Aside from A-Rod, who singled and doubled, the two through six hitters went a combined 0-for-13 with three walks and seven strikeouts. Curtis Granderson drew two of the walks, Cano the other. Russell Martin chipped in a pair of hits, then Mark Teixeira and Eric Chavez had one each to recap the offense. The Yankees have some serious offensive problems at the moment and they can’t wait around for things to fix themselves much longer. These games count.

(Mike Stobe/Getty Images)


We have two candidates for stupid play of the nigth. First, why was A-Rod tagging up with one out in the sixth? He was on second and made it into third safely, but Alex Gordon’s throw beat him to the bag and most of the time he’d have been out. I understand they’re struggling to score runs, but forcing things and making stupid mistakes won’t bring the bats back to life.

Secondly, what in the world was that play by Teixeira in the sixth?
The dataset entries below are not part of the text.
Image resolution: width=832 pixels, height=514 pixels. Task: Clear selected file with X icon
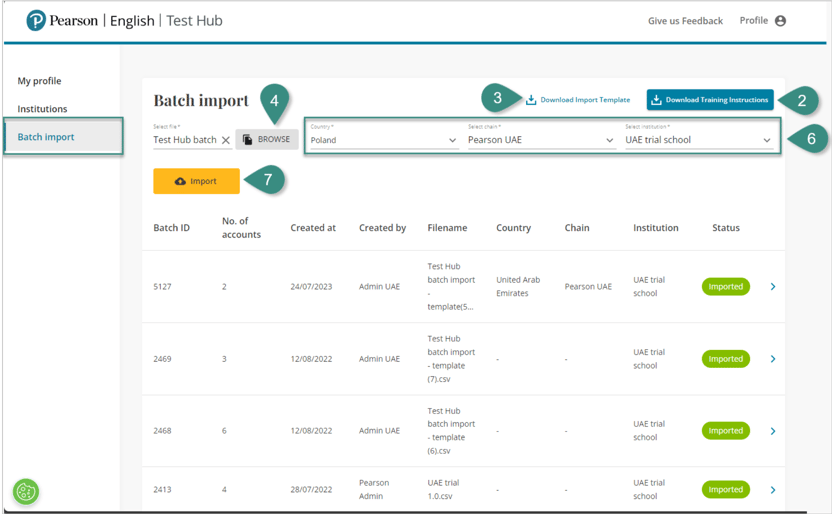(226, 140)
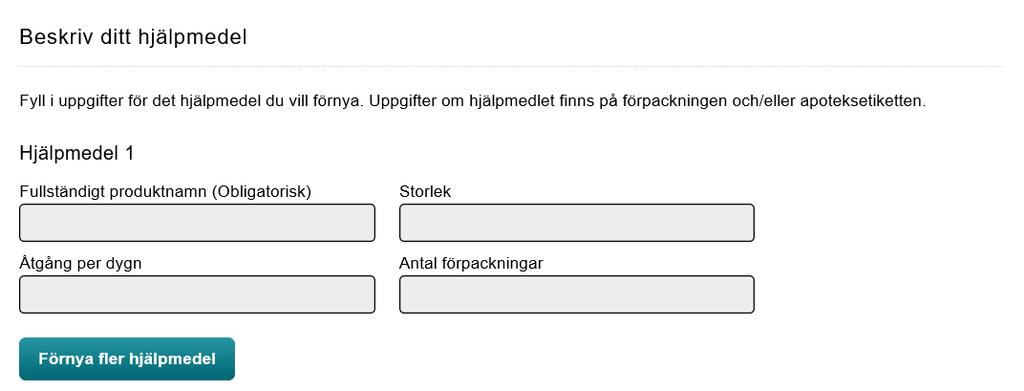Focus the Storlek text box
Screen dimensions: 1024x391
(577, 223)
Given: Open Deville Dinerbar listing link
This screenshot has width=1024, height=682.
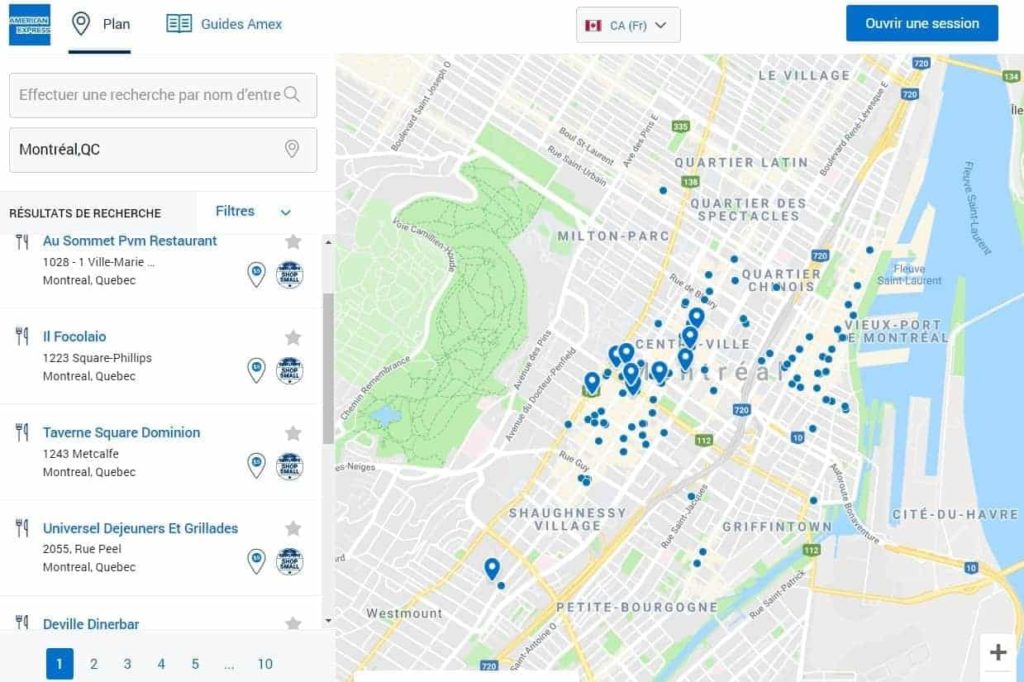Looking at the screenshot, I should tap(91, 624).
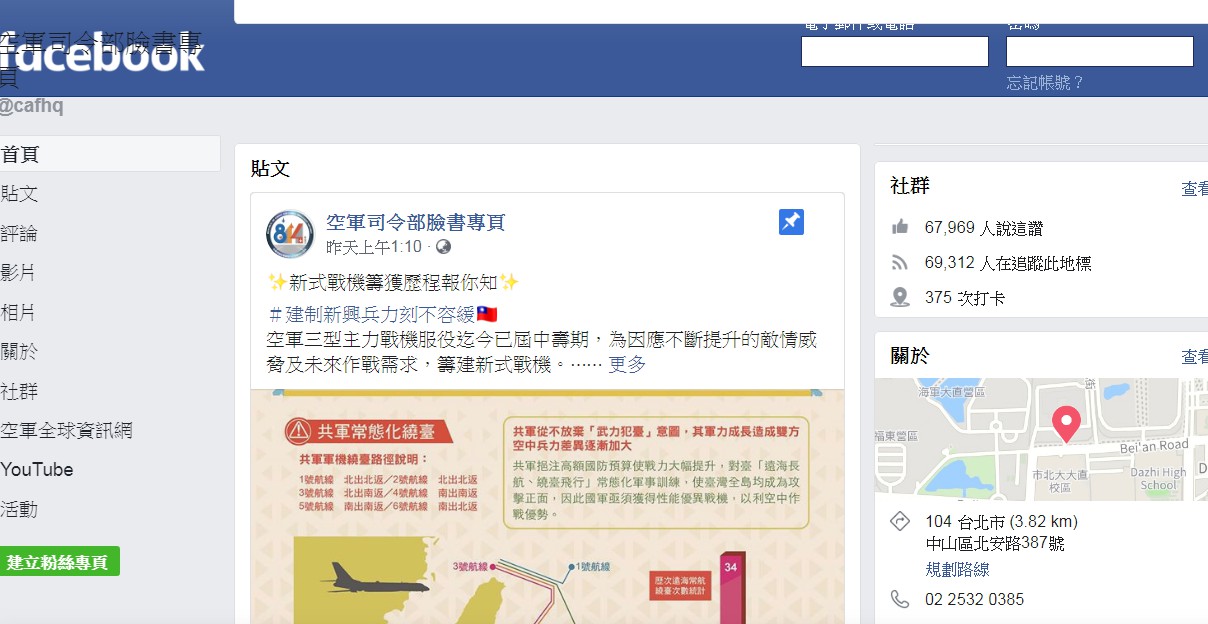Click the location check-in pin icon
Screen dimensions: 1208x624
(900, 298)
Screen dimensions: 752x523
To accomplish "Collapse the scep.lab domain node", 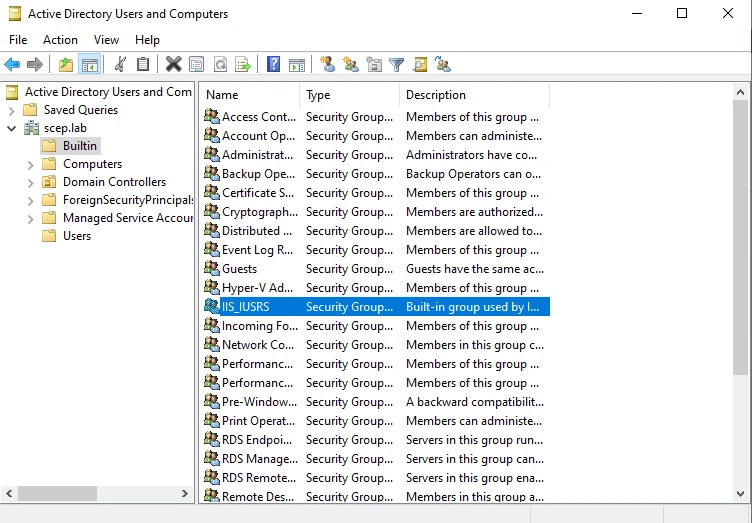I will point(12,128).
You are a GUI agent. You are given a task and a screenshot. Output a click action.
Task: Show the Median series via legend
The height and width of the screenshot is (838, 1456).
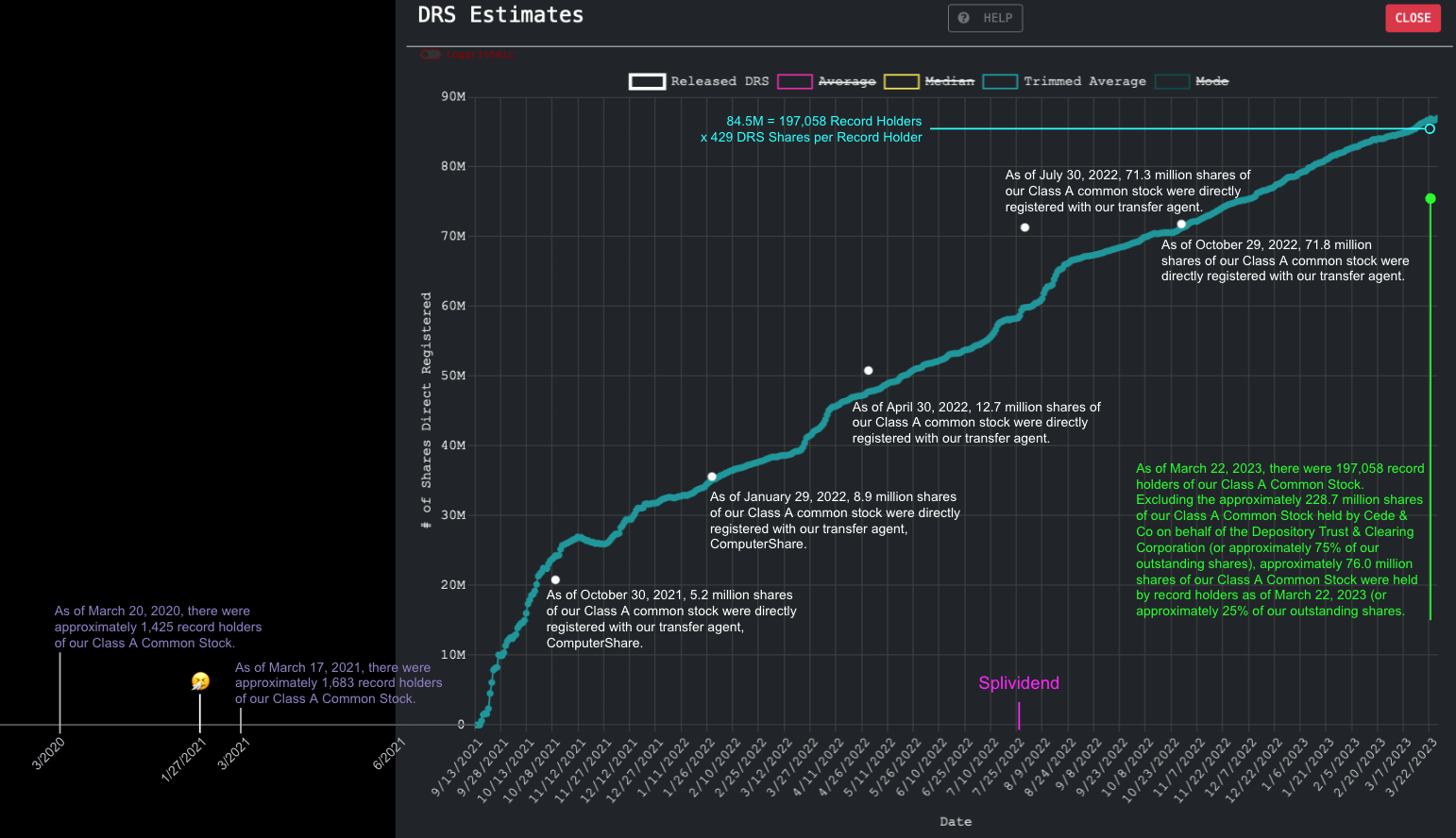click(x=901, y=81)
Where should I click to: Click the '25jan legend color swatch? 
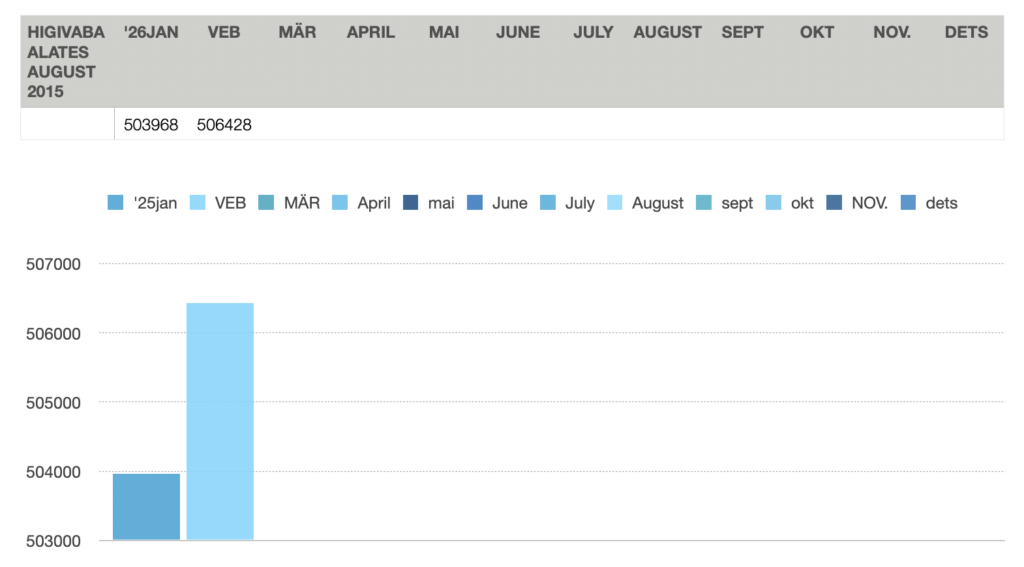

The Royals had a man on third and one out, but he got caught between looking the runner back to third and stepping on first after fielding a chopper. He ended up making a poor throw across the diamond and everyone was safe. Again, let’s get back to smart baseball please. Look the runner back and step on the base for the sure out.

That’s really it, I have nothing else to add. Monday’s loss was the Yankees’ third straight, sixth in seven games, eighth in ten games, and 14th in 24 games. Coupled with the Red Sox’s win over the Orioles, the Yankees are now in last place in the AL East. They deserve every bit of it as well.

Box Score, WPA Graph & Standings

MLB.com has the box score and video highlights, FanGraphs the nerd score, and ESPN the updated standings.

Source: FanGraphs

Up Next

Game two of this three-game series will be played Tuesday night, though yet again the forecast looks ugly. If they do play, it’ll be Phil Hughes and Luke Hochevar on the bump.